When the babies were about 9 months old, they were moving around a lot and it made sense for me to stop pumping. The babies had also surpassed how much I could pump, and we gradually transitioned to formula. It was bittersweet to stop pumping. I was attached to my pump more than I expected (this sounds crazy, I know), and I had mixed emotions about turning it in. However, I was also happy to be free from it and to be able to run around and chase the babies and spend time with the big girls. On a sunny August day, when the babies were about ten months old, Bobby Carlos and I finally went our separate ways. I took selfies with it in the car since we’d spent so much time together. Then, I bid it adieu.
In the following months, I slowly went through the freezer stash of breastmilk until it was all gone, or so I thought, until I found that lone freezer bag a few months ago. I smiled to myself when I found it, thinking about how all those hours of pumping and milk had dwindled down to one little bag of four ounces of frozen milk. Expired liquid gold.

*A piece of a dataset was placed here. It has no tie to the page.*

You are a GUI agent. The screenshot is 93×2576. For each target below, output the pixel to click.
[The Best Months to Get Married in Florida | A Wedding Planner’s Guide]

Months have passed, but I cannot bring myself to toss it. I know it’s only one little bag, but it represents so much more to me: all the sleepless nights nursing my older girls, the time and effort I poured into pumping with Bobby Carlos, and the journey of watching all six of my babies become toddlers and big girls over the last eight years.
Tossing that little bag forces me to acknowledge what I already know to be true—we’re closing the door on the baby years and moving on. For me, saying goodbye to phases, ages, seasons of life, can be surprisingly hard. So for now, that little bag will have to sit tight in the freezer a little longer.